- Requirement: Your output should be the entries below, exact in every detail.

Data section below:

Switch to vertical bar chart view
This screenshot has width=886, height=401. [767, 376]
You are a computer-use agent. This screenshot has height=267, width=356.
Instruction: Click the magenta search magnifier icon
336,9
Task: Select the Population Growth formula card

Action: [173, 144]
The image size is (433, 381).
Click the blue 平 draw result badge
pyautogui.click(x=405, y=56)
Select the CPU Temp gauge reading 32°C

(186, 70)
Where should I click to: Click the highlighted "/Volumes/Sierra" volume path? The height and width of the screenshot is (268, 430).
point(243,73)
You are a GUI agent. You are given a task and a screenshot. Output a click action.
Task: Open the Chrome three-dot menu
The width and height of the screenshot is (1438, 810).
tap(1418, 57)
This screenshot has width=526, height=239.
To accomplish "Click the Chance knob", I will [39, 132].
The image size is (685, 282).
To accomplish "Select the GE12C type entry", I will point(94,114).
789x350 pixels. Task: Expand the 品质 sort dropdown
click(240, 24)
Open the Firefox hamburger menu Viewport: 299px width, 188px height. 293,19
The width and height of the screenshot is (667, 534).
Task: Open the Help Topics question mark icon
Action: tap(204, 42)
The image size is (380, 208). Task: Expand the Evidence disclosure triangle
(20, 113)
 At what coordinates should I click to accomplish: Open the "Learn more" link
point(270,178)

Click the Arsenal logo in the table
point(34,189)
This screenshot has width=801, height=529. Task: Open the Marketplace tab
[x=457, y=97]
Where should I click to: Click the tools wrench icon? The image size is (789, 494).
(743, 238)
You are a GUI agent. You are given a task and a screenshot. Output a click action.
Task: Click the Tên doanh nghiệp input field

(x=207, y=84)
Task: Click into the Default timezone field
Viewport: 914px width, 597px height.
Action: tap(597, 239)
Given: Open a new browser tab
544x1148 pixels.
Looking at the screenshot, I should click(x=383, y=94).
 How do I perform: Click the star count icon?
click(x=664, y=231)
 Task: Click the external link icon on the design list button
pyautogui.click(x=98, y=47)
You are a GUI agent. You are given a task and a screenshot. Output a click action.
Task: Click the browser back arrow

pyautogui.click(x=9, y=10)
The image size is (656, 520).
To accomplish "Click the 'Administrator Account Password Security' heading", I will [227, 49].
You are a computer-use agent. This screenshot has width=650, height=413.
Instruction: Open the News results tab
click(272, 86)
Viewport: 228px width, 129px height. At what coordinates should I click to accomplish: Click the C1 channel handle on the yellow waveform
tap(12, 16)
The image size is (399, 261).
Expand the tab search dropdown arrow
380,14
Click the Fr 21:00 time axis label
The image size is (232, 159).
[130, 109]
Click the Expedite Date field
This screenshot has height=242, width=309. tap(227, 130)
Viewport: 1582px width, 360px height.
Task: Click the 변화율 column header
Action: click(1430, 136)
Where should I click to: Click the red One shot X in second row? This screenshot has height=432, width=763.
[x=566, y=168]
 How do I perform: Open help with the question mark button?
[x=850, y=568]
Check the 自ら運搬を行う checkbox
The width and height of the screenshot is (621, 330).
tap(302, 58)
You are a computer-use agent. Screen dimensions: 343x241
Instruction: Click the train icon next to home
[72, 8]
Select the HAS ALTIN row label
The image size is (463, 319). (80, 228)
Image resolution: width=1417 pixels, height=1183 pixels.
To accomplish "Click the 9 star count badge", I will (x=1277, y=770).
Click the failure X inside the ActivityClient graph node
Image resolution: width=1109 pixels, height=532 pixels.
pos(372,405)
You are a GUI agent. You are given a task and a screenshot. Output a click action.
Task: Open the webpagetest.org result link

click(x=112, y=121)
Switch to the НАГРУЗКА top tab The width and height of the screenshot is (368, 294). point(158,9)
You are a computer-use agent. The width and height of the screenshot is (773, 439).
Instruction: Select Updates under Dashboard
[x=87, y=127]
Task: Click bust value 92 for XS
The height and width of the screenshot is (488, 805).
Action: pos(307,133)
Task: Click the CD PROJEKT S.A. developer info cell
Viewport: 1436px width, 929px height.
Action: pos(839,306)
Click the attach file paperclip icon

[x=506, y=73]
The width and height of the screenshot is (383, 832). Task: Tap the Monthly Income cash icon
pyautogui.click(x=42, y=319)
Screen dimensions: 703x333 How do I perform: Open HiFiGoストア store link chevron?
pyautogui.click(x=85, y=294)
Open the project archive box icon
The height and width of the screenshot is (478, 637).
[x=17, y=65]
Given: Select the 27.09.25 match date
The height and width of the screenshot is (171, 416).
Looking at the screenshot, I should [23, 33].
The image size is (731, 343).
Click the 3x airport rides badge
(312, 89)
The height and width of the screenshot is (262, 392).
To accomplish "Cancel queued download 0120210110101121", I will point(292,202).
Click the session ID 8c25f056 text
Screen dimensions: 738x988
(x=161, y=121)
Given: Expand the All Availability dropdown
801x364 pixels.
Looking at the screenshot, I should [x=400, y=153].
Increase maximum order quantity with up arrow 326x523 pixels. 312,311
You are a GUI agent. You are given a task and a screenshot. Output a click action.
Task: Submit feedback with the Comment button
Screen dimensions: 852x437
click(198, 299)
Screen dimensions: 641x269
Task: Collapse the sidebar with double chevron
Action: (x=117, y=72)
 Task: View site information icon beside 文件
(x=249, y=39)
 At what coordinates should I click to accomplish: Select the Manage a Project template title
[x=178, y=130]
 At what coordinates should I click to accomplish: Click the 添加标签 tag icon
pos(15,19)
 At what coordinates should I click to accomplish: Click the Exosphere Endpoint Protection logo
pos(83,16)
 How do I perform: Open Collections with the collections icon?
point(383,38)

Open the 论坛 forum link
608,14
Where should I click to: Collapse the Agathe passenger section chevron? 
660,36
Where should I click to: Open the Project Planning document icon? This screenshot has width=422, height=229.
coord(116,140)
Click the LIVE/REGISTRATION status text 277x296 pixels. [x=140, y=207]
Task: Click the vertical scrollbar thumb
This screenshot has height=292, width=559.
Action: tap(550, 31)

End of Data section.

- Reply to the exercise:
Switch to vertical bar chart view
This screenshot has width=886, height=401. [767, 376]
You are a computer-use agent. This screenshot has height=267, width=356.
Instruction: Click the magenta search magnifier icon
336,9
Task: Select the Population Growth formula card

Action: [173, 144]
The image size is (433, 381).
Click the blue 平 draw result badge
pyautogui.click(x=405, y=56)
Select the CPU Temp gauge reading 32°C

(186, 70)
Where should I click to: Click the highlighted "/Volumes/Sierra" volume path? The height and width of the screenshot is (268, 430).
point(243,73)
You are a GUI agent. You are given a task and a screenshot. Output a click action.
Task: Open the Chrome three-dot menu
The width and height of the screenshot is (1438, 810).
tap(1418, 57)
This screenshot has width=526, height=239.
To accomplish "Click the Chance knob", I will [39, 132].
The image size is (685, 282).
To accomplish "Select the GE12C type entry", I will point(94,114).
789x350 pixels. Task: Expand the 品质 sort dropdown
click(240, 24)
Open the Firefox hamburger menu Viewport: 299px width, 188px height. 293,19
The width and height of the screenshot is (667, 534).
Task: Open the Help Topics question mark icon
Action: tap(204, 42)
The image size is (380, 208). Task: Expand the Evidence disclosure triangle
(20, 113)
 At what coordinates should I click to accomplish: Open the "Learn more" link
point(270,178)

Click the Arsenal logo in the table
point(34,189)
This screenshot has width=801, height=529. Task: Open the Marketplace tab
[x=457, y=97]
Where should I click to: Click the tools wrench icon? The image size is (789, 494).
(743, 238)
You are a GUI agent. You are given a task and a screenshot. Output a click action.
Task: Click the Tên doanh nghiệp input field

(x=207, y=84)
Task: Click into the Default timezone field
Viewport: 914px width, 597px height.
Action: tap(597, 239)
Given: Open a new browser tab
544x1148 pixels.
Looking at the screenshot, I should click(x=383, y=94).
 How do I perform: Click the star count icon?
click(x=664, y=231)
 Task: Click the external link icon on the design list button
pyautogui.click(x=98, y=47)
You are a GUI agent. You are given a task and a screenshot. Output a click action.
Task: Click the browser back arrow

pyautogui.click(x=9, y=10)
The image size is (656, 520).
To accomplish "Click the 'Administrator Account Password Security' heading", I will [227, 49].
You are a computer-use agent. This screenshot has width=650, height=413.
Instruction: Open the News results tab
click(272, 86)
Viewport: 228px width, 129px height. At what coordinates should I click to accomplish: Click the C1 channel handle on the yellow waveform
tap(12, 16)
The image size is (399, 261).
Expand the tab search dropdown arrow
380,14
Click the Fr 21:00 time axis label
The image size is (232, 159).
[130, 109]
Click the Expedite Date field
This screenshot has height=242, width=309. tap(227, 130)
Viewport: 1582px width, 360px height.
Task: Click the 변화율 column header
Action: click(1430, 136)
Where should I click to: Click the red One shot X in second row? This screenshot has height=432, width=763.
[x=566, y=168]
 How do I perform: Open help with the question mark button?
[x=850, y=568]
Check the 自ら運搬を行う checkbox
The width and height of the screenshot is (621, 330).
tap(302, 58)
You are a computer-use agent. Screen dimensions: 343x241
Instruction: Click the train icon next to home
[72, 8]
Select the HAS ALTIN row label
The image size is (463, 319). (80, 228)
Image resolution: width=1417 pixels, height=1183 pixels.
To accomplish "Click the 9 star count badge", I will (x=1277, y=770).
Click the failure X inside the ActivityClient graph node
Image resolution: width=1109 pixels, height=532 pixels.
pos(372,405)
You are a GUI agent. You are given a task and a screenshot. Output a click action.
Task: Open the webpagetest.org result link

click(x=112, y=121)
Switch to the НАГРУЗКА top tab The width and height of the screenshot is (368, 294). point(158,9)
You are a computer-use agent. The width and height of the screenshot is (773, 439).
Instruction: Select Updates under Dashboard
[x=87, y=127]
Task: Click bust value 92 for XS
The height and width of the screenshot is (488, 805).
Action: pos(307,133)
Task: Click the CD PROJEKT S.A. developer info cell
Viewport: 1436px width, 929px height.
Action: pos(839,306)
Click the attach file paperclip icon

[x=506, y=73]
The width and height of the screenshot is (383, 832). Task: Tap the Monthly Income cash icon
pyautogui.click(x=42, y=319)
Screen dimensions: 703x333 How do I perform: Open HiFiGoストア store link chevron?
pyautogui.click(x=85, y=294)
Open the project archive box icon
The height and width of the screenshot is (478, 637).
[x=17, y=65]
Given: Select the 27.09.25 match date
The height and width of the screenshot is (171, 416).
Looking at the screenshot, I should [23, 33].
The image size is (731, 343).
Click the 3x airport rides badge
(312, 89)
The height and width of the screenshot is (262, 392).
To accomplish "Cancel queued download 0120210110101121", I will point(292,202).
Click the session ID 8c25f056 text
Screen dimensions: 738x988
(x=161, y=121)
Given: Expand the All Availability dropdown
801x364 pixels.
Looking at the screenshot, I should [x=400, y=153].
Increase maximum order quantity with up arrow 326x523 pixels. 312,311
You are a GUI agent. You are given a task and a screenshot. Output a click action.
Task: Submit feedback with the Comment button
Screen dimensions: 852x437
click(198, 299)
Screen dimensions: 641x269
Task: Collapse the sidebar with double chevron
Action: (x=117, y=72)
 Task: View site information icon beside 文件
(x=249, y=39)
 At what coordinates should I click to accomplish: Select the Manage a Project template title
[x=178, y=130]
 At what coordinates should I click to accomplish: Click the 添加标签 tag icon
pos(15,19)
 At what coordinates should I click to accomplish: Click the Exosphere Endpoint Protection logo
pos(83,16)
 How do I perform: Open Collections with the collections icon?
point(383,38)

Open the 论坛 forum link
608,14
Where should I click to: Collapse the Agathe passenger section chevron? 
660,36
Where should I click to: Open the Project Planning document icon? This screenshot has width=422, height=229.
coord(116,140)
Click the LIVE/REGISTRATION status text 277x296 pixels. [x=140, y=207]
Task: Click the vertical scrollbar thumb
This screenshot has height=292, width=559.
Action: tap(550, 31)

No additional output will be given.